What Does it Mean to be "Tax-Smart"?
Helping our clients implement “tax-smart” strategies is where I believe we provide a substantial amount of value. Anyone who is a DIY investor can open a Vanguard account and fund an S&P 500 Index Fund on a regular basis. Many of those that do this think they have just equaled the work of a financial advisor and saved themselves a lot of money in fees.
Respectfully, this is an incorrect assumption. Extracting value through tax-smart strategies across the many facets of our client’s lives is where we spend the great majority of our time as an investment management/financial planning firm.
It is simpler than ever to construct a globally diversified portfolio and rebalance on a regular basis.

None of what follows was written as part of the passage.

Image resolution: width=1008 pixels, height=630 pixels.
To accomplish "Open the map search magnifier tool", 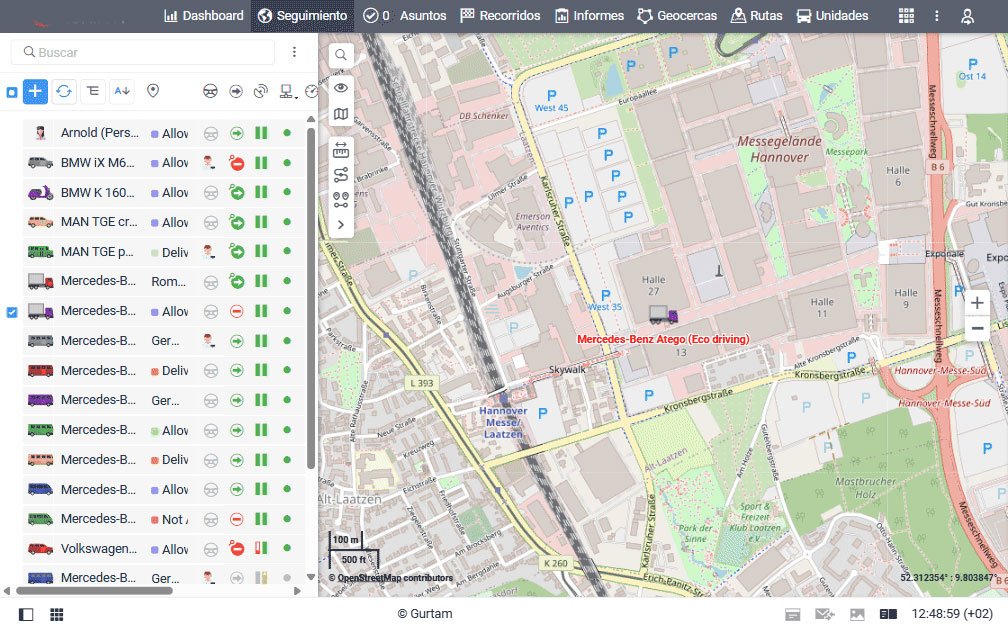I will coord(341,55).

Because we know and understand our clients on such an intimate level, we can personalize our service to each client and extract great value as we help them achieve their goals through tax-smart financial planning.

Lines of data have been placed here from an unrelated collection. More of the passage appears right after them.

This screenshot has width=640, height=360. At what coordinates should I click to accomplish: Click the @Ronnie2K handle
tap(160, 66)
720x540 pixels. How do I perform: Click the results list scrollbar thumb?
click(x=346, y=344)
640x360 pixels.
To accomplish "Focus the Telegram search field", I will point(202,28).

What are some examples of tax-smart financial planning?
- Partial Roth conversions of traditional IRA assets
- Annual Roth conversions on non-deductible traditional IRA contributions
- Maximizing the standard deduction through Donor-Advised Fund contributions
- Maximize after-tax investment yield through sound portfolio management
- Reducing tax-liability on employer provided stock in retirement accounts
Each of these bullets and the others not listed could each be their own blog post in and of themselves. But I’m not here to describe each of these in detail. The purpose of today’s idea is to get you thinking about whether you implement tax-smart planning for your family. It pays compounding dividends that are quite valuable. You work too hard not to take advantage of them.